Megatron Bridge

May 5, 2026 · View on GitHub

This directory contains examples of using Model Optimizer with NeMo Megatron-Bridge framework for pruning, distillation, quantization, etc.

SectionDescriptionLink
Pre-RequisitesDevelopment environment setup[Link]
PruningExamples of pruning a model using Minitron algorithm[Link]
DistillationExamples of distillation a pruned or quantized model[Link]
Post-Training QuantizationExamples of quantizing a model[Link]
ResourcesExtra links to relevant resources[Link]

Pre-Requisites

Running these examples requires many additional dependencies to be installed (e.g., Megatron-Bridge, Megatron-core, etc.), hence we strongly recommend directly using the NeMo container (e.g., nvcr.io/nvidia/nemo:26.04) which has all the dependencies installed.

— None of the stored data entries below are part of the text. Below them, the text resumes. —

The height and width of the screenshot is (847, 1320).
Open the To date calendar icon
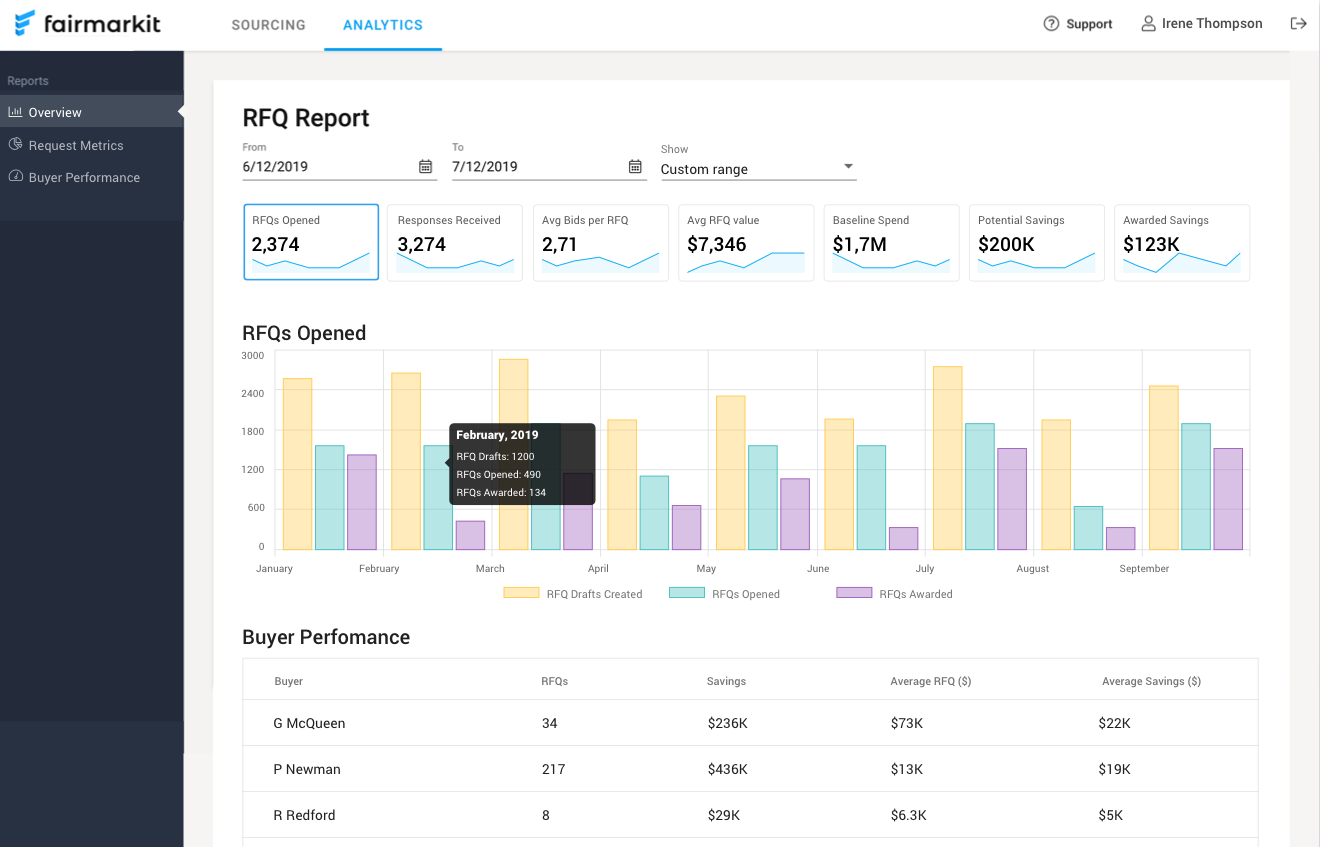pyautogui.click(x=634, y=166)
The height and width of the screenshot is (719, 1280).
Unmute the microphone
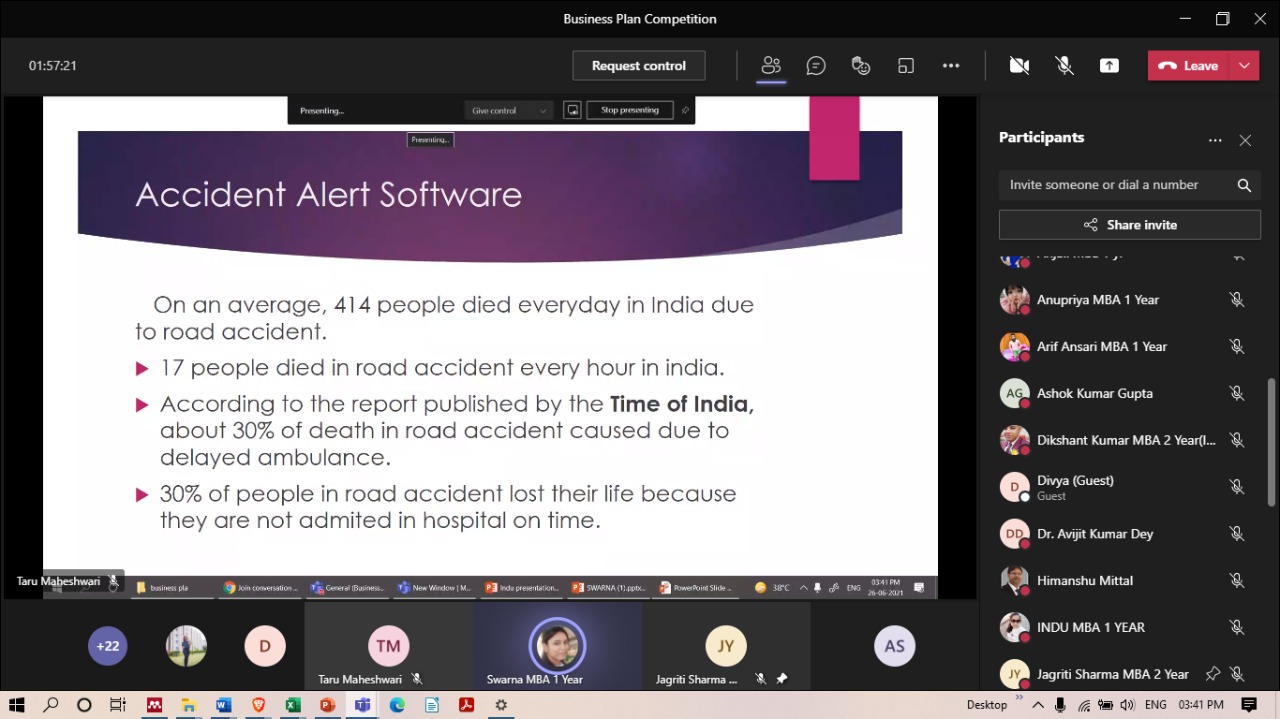click(x=1064, y=66)
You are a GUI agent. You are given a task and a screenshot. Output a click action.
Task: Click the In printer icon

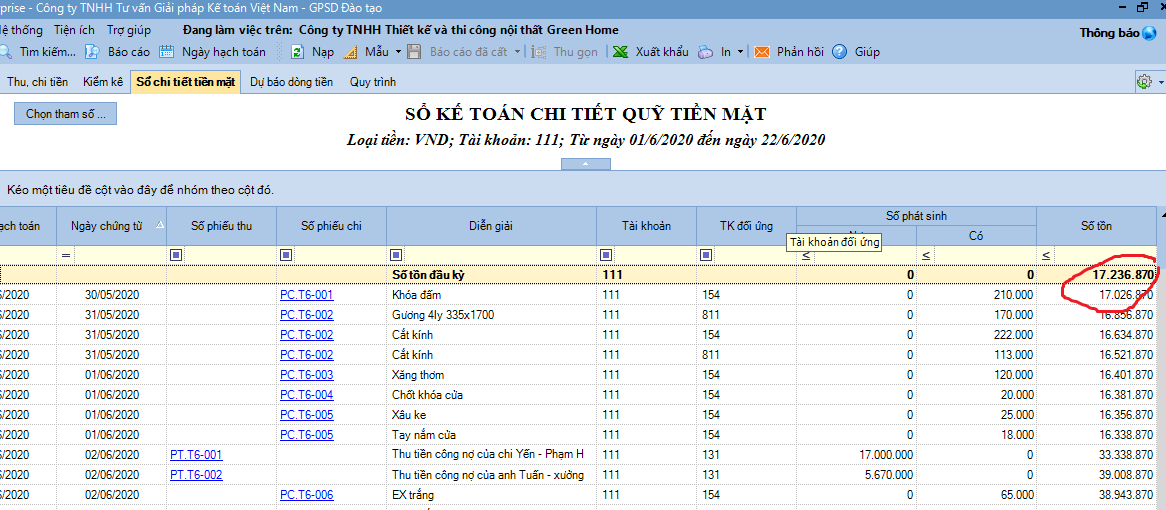click(x=706, y=51)
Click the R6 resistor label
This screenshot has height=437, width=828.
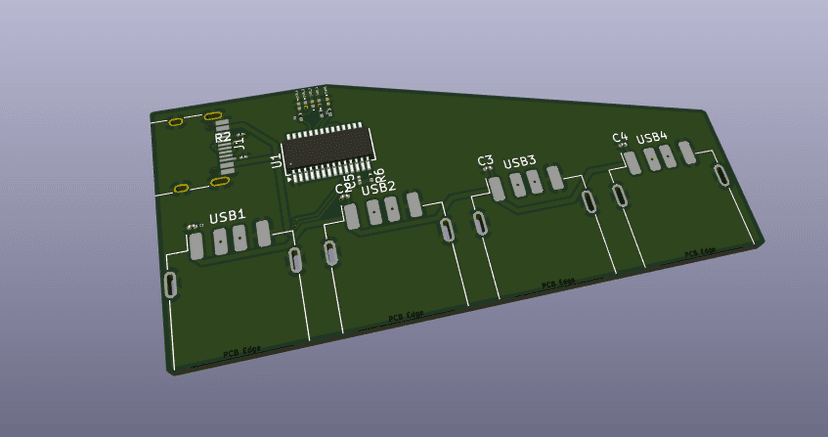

To get the ModelOpt examples scripts, mount your Model-Optimizer repo to the container as follows:

export MODELOPT_DIR=${PWD}/Model-Optimizer # or set to your local Model-Optimizer repository path if you have cloned it
if [ ! -d "${MODELOPT_DIR}" ]; then
  git clone https://github.com/NVIDIA/Model-Optimizer.git ${MODELOPT_DIR}
fi

export DOCKER_IMAGE=nvcr.io/nvidia/nemo:26.04
docker run \
  --gpus all \
  --shm-size=16GB \
  --net=host \
  --ulimit memlock=-1 \
  --rm -it \
  -v ${MODELOPT_DIR}:/opt/Model-Optimizer \
  -v ${MODELOPT_DIR}/modelopt:/opt/venv/lib/python3.12/site-packages/modelopt \
  -w /opt/Model-Optimizer/examples/megatron_bridge \
  ${DOCKER_IMAGE} bash

Once inside the container, you need to login with your HuggingFace token to download gated datasets / models. Note that the default dataset for pruning and quantization is nemotron-post-training-dataset-v2, which is gated.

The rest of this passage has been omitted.